In the real world, strategic interactions continue over a period of time. Dynamic games incorporate time structure into sets of strategies and sets of payoffs.

Recall the Prisoner’s Dilemma:

C | D | |
---|---|---|

C | (1, 1) | (-1, 2) |

D | (2, -1) | (0, 0) |

Both cooperate (1,1): Cooperative outcome (against individual’s incentives?).

Both defect (0,0): Nash equilibrium outcome.

*Question*: When can “cooperative outcome” be sustained?

Example: Unilever and P&G price fixing in 2011 or a lysine cartel in the 1990’s.

*Answer:* When the game is played repeatedly, “cooperative outcomes” can be sustained as an equilibrium! This means no incentive to deviate!

### Infinitely Repeated Prisoner’s Dilemma

*Folk Theorem*: (C, C) → (C, C) → … can be a equilibrum outcome if players are patient enough.

C | D | C | D | ||||||
---|---|---|---|---|---|---|---|---|---|

C | (1, 1) | (-1, 2) | → | C | (1, 1) | (-1, 2) | → … | ||

D | (2, -1) | (0, 0) | D | (2, -1) | (0, 0) |

*Proof*:

Consider the following strategy for player 1:

*t*= 1: Play C.*t*≥ 2: If player 2 has been playing C up to period*t*, play C; otherwise, play D.

Consider the same strategy for player 2.

Let’s check that this is an equilibrium:

- At period
*t*, suppose they have been playing (C, C).

By sticking to C, one obtains 1 + 𝛿 + 𝛿^{2}+ … = 1/(1-𝛿 ).

By deviating to D, one obtains 2 + 0 + 0 + … = 2.

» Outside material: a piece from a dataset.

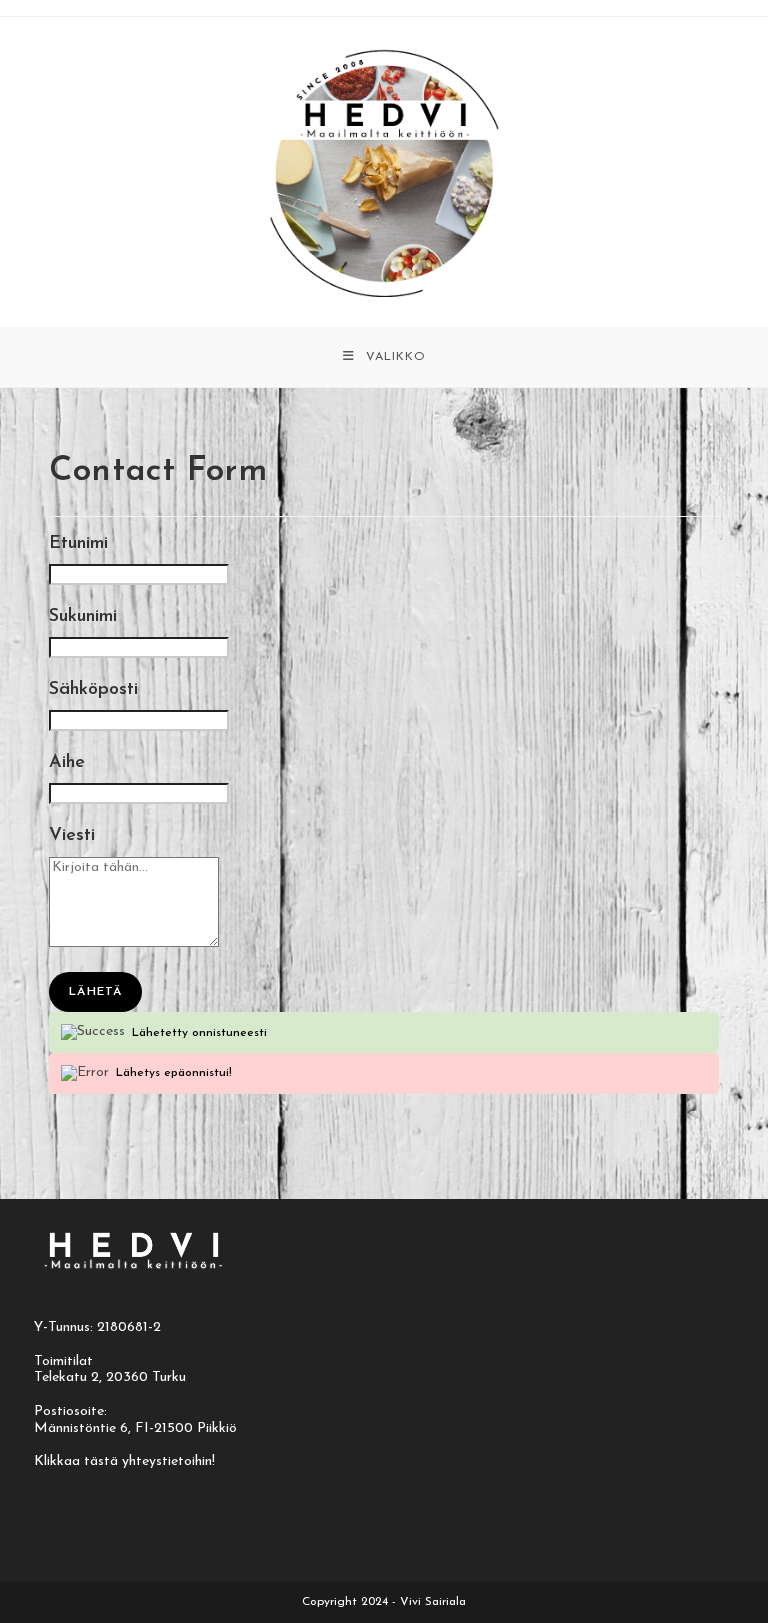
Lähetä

→ If 𝛿 ≥ ½, no incentive to deviate. - At period
*t*, suppose either has deviated to D.

By sticking to D, one obtains 0 + 0 + … = 0.

By deviating to C, one obtains -1 + 0 + … = -1

→ No incentive to deviate.

Thus, this pair of strategies constitutes an equilibrium. Intuiton: Players can punish opponents’ deviation in future periods.

### Finitely Repeated Prisoner’s Dilemma

What if players can only play for a fixed *T* times? Cooperation is not sustainable.

*Proof:*

- Consider similar strategies and suppose they have coopperated until
*T-1*. At period*T*:

By sticking to C, one obtains 1.

By deviating to D, one obtains 2.

→ Incentive to deviate. - Consider similar stategies except for playing D at
*T*. At*T-1*:

By playing C, one obtains 1 + 0 = 1.

By deviating to D, one obtains 2 + 0 = 2.

→ Incentive to deviate.

By induction, they have incentives to deviate unless they play (D, D) in all periods.